Go through the data and retrieve each line that includes the string "computer".

────────────────────────────────────────

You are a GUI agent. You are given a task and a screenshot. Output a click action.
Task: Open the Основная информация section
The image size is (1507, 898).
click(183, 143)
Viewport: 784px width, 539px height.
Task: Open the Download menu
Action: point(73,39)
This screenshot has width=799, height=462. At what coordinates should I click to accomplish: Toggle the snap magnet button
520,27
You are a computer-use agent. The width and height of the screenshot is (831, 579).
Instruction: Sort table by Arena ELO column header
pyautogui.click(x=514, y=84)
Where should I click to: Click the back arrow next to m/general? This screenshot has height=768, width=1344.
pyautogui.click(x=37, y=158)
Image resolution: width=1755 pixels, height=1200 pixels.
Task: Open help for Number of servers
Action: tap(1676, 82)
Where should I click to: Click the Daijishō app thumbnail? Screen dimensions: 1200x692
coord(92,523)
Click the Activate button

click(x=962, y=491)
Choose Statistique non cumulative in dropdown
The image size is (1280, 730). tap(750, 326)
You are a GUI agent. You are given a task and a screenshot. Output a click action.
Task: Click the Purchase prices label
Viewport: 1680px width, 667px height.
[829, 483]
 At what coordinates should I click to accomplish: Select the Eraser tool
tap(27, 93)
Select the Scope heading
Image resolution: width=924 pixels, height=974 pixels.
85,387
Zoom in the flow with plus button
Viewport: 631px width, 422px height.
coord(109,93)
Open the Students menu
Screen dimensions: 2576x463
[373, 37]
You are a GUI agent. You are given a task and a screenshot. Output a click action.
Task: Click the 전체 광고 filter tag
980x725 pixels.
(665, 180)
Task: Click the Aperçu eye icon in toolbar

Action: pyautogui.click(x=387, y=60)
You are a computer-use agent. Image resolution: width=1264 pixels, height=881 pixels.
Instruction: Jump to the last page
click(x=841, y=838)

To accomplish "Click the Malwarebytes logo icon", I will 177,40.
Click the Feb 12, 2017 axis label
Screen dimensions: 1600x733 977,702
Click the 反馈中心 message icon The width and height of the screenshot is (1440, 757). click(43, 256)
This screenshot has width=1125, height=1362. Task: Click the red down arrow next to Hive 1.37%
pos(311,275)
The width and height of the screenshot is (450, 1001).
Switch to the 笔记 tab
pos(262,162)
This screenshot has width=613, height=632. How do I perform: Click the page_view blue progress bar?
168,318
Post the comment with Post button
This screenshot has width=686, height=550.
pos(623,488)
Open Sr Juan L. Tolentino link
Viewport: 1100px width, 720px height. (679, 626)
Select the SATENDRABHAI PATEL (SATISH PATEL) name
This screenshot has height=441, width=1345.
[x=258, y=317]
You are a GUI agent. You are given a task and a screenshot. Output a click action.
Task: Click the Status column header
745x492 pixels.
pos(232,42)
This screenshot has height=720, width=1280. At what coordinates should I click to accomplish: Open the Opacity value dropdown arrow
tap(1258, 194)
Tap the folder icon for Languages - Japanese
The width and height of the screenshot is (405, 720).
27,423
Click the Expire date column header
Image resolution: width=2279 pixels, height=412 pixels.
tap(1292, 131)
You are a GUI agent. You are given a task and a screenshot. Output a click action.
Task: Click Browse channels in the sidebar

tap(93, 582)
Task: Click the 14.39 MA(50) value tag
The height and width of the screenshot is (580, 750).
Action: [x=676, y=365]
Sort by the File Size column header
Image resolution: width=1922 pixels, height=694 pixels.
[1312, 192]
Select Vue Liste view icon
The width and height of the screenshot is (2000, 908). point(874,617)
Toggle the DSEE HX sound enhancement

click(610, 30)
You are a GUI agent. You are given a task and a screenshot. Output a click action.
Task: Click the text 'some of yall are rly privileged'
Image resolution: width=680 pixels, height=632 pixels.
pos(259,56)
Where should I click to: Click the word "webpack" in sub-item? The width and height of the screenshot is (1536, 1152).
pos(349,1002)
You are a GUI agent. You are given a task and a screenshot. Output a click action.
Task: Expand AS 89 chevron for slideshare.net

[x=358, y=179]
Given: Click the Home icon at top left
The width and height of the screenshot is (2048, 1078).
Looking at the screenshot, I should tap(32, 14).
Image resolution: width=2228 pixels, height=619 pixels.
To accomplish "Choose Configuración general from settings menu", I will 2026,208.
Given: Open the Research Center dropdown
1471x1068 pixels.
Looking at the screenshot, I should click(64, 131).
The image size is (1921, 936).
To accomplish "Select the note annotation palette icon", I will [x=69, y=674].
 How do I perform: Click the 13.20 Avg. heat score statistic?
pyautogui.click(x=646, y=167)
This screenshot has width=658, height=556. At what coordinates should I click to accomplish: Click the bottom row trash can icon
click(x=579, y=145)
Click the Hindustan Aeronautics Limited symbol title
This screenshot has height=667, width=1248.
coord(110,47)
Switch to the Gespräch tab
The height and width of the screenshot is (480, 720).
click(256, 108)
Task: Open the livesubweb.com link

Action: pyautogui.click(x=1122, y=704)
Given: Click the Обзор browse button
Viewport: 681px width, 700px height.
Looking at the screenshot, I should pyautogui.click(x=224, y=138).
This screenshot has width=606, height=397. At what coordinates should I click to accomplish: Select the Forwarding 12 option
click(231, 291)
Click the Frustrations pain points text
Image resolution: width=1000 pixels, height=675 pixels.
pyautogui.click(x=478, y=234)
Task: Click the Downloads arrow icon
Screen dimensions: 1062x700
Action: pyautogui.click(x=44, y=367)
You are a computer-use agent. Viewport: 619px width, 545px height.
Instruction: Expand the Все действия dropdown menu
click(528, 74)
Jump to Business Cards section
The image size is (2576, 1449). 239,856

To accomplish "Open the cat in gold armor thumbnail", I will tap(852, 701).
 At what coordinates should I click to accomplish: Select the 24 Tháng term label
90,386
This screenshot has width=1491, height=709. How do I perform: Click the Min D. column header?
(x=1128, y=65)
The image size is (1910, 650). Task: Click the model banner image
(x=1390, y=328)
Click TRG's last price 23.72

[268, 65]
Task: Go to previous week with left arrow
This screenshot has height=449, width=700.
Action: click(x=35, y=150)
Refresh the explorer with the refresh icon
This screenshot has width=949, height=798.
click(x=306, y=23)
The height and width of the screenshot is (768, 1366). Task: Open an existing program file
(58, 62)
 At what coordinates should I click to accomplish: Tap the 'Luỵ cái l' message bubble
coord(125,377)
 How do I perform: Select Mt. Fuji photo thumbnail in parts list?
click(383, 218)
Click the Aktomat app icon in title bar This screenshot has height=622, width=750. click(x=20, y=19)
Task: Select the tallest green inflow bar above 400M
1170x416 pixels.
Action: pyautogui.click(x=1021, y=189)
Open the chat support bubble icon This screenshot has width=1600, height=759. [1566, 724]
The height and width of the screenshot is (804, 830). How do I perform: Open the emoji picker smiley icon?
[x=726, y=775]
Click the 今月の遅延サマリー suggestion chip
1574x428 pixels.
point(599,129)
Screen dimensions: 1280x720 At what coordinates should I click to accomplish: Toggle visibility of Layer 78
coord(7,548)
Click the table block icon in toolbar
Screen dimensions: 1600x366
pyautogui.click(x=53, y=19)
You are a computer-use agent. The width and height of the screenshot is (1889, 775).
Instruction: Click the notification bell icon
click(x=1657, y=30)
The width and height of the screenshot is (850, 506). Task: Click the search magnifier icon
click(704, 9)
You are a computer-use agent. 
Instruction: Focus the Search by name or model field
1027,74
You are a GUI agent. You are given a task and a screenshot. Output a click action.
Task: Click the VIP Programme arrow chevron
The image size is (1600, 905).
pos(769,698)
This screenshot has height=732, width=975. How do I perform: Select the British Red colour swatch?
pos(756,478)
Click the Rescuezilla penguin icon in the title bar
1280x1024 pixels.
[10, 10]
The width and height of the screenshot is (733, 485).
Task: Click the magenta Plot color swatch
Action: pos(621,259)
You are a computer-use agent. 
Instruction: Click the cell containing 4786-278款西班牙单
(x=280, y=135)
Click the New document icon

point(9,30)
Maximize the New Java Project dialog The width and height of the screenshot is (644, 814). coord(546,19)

────────────────────────────────────────

[Task result]
You are a computer-use agent. The width and height of the screenshot is (831, 579).
You are a computer-use agent. Image resolution: width=1264 pixels, height=881 pixels.
You are a computer-use agent. Viewport: 619px width, 545px height.
You are a computer-use agent. The width and height of the screenshot is (1889, 775).
You are a computer-use agent. 
You are a computer-use agent. 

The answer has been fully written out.